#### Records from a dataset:
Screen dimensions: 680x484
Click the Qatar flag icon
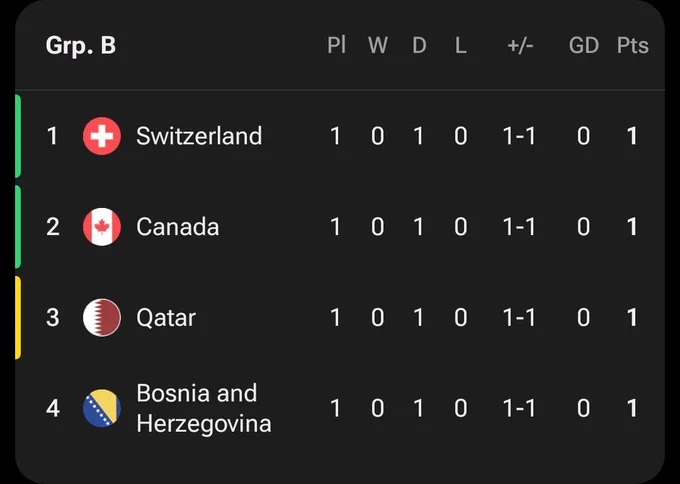[x=102, y=317]
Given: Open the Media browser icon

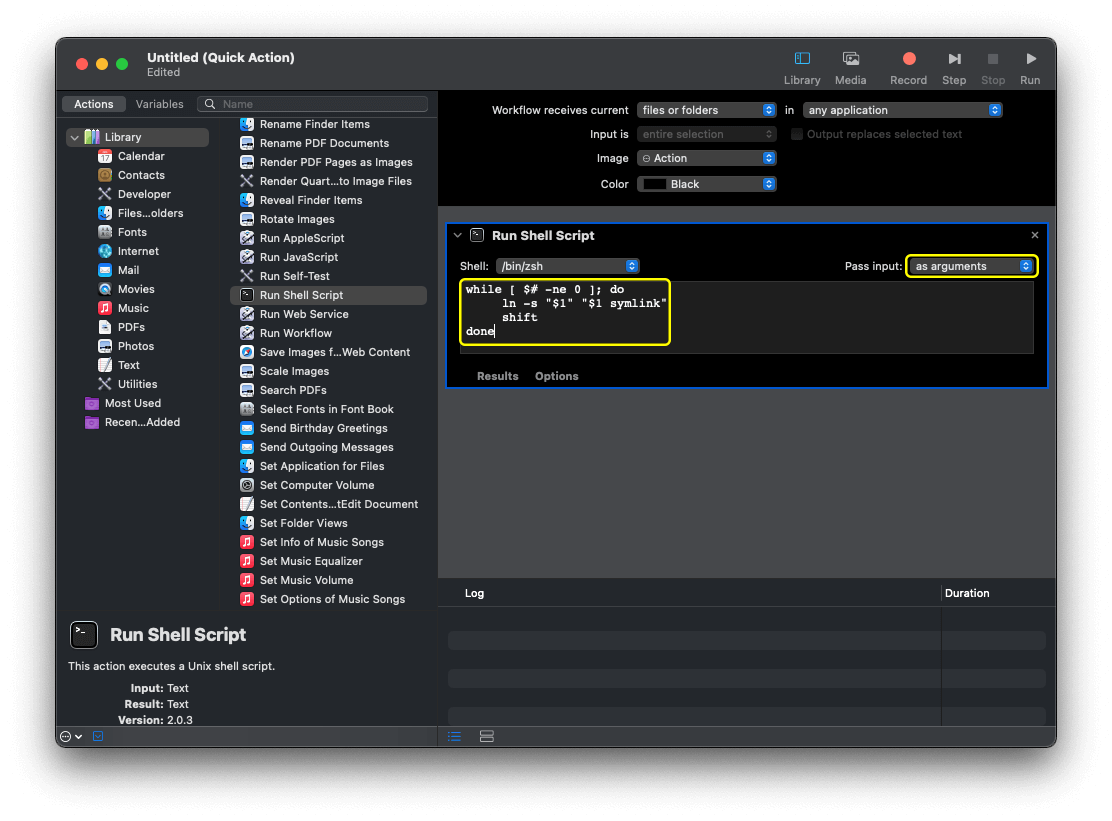Looking at the screenshot, I should [851, 59].
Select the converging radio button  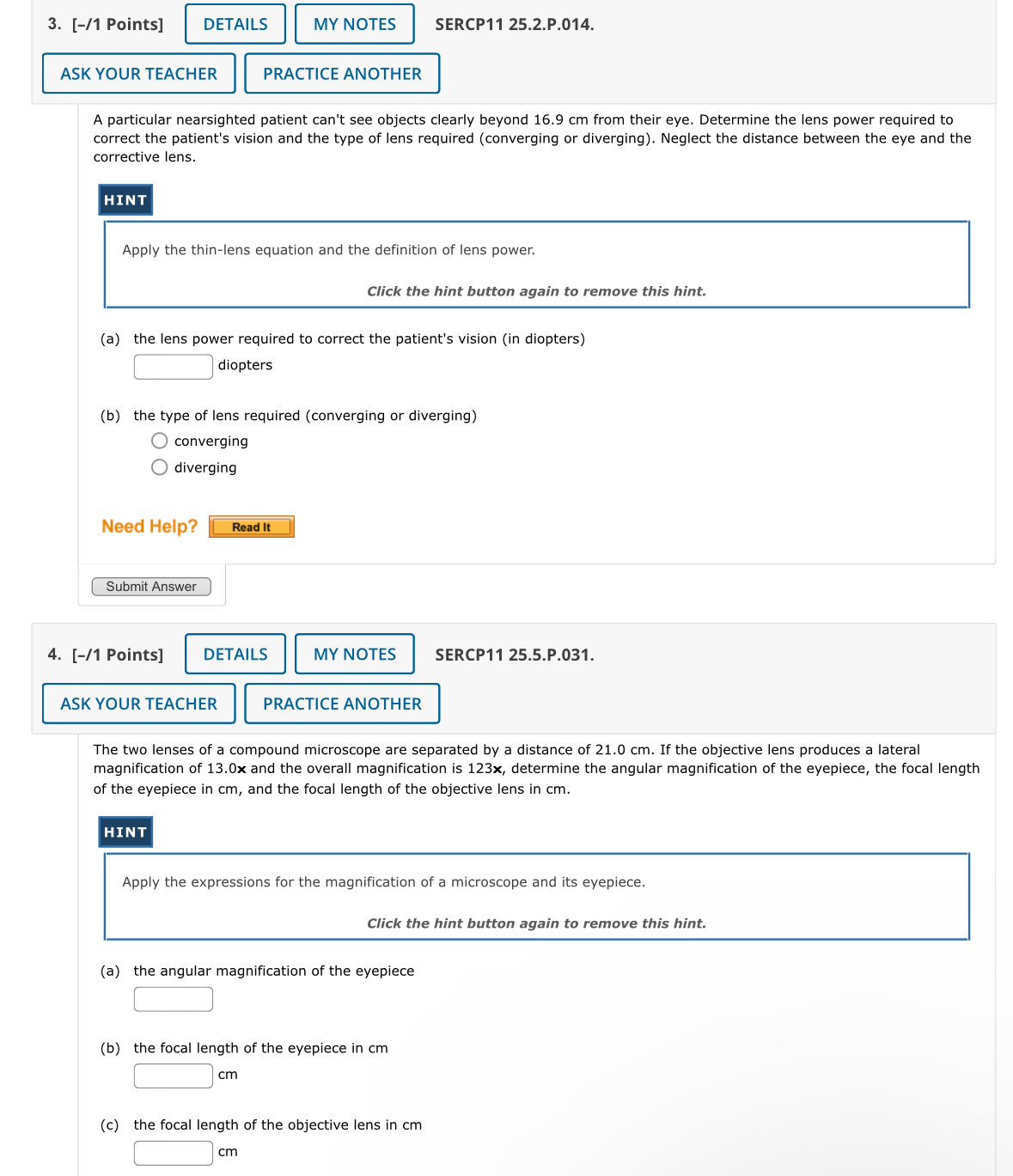point(159,441)
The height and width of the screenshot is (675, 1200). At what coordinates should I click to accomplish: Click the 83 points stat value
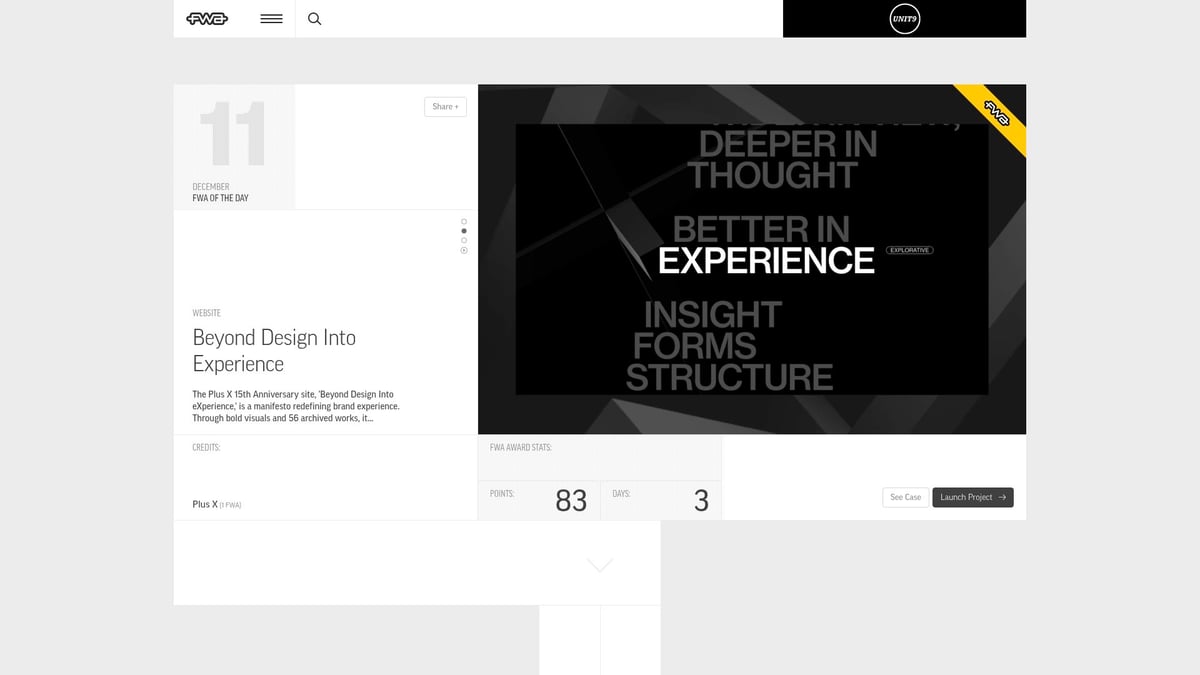coord(571,500)
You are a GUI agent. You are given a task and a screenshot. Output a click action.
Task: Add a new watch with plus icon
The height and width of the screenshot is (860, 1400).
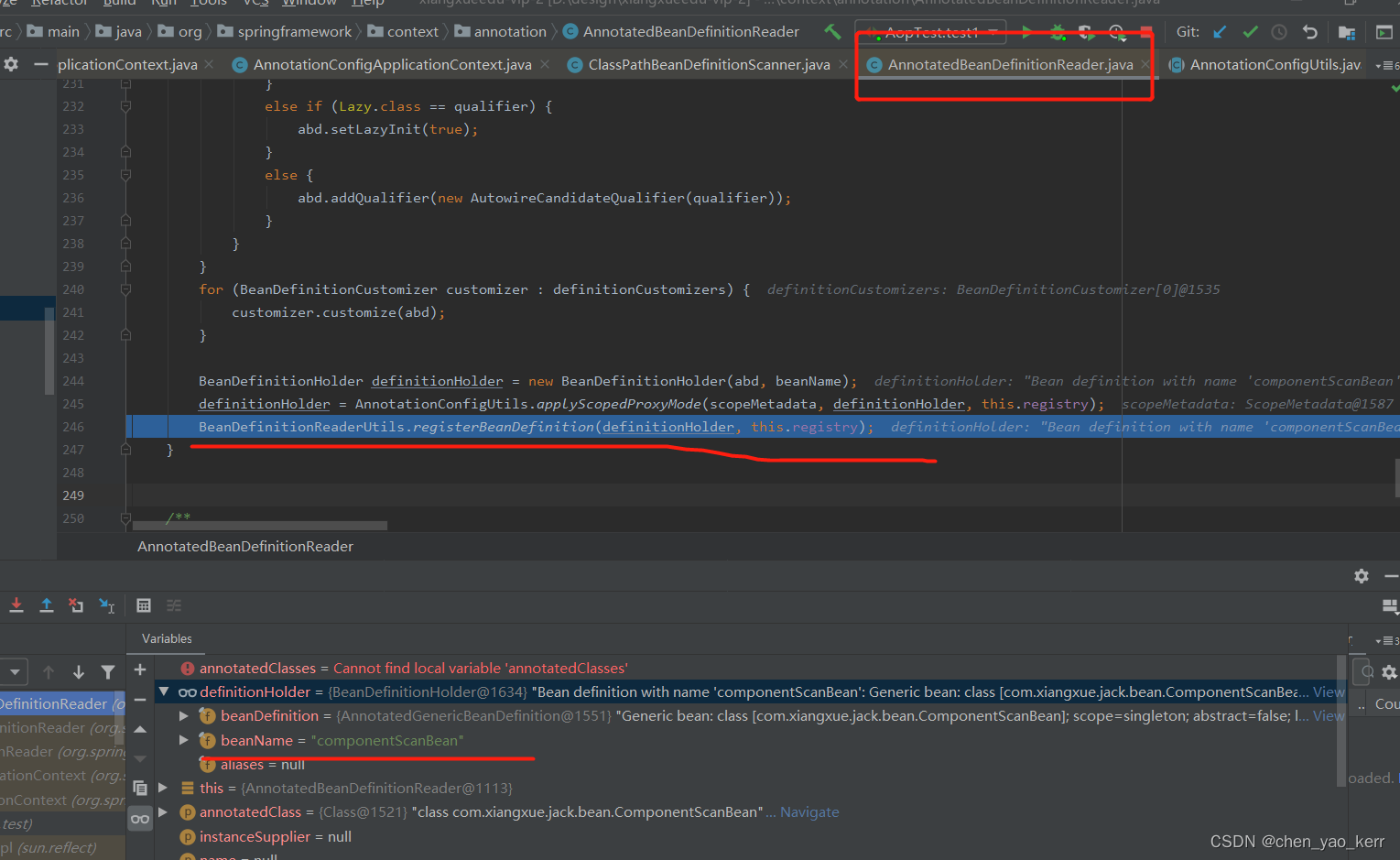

#### REQUIRED ACTION:
Leave every picture out and copy precisely the lines from the one containing "The height and width of the screenshot is (675, 1200)." through the last line of the data above, both ends included.

#### RESPONSE FOR THIS EXERCISE:
The height and width of the screenshot is (675, 1200). At what coordinates should I click to accomplish: Click the 83 points stat value
coord(571,500)
You are a GUI agent. You are given a task and a screenshot. Output a click action.
Task: Add a new watch with plus icon
The height and width of the screenshot is (860, 1400).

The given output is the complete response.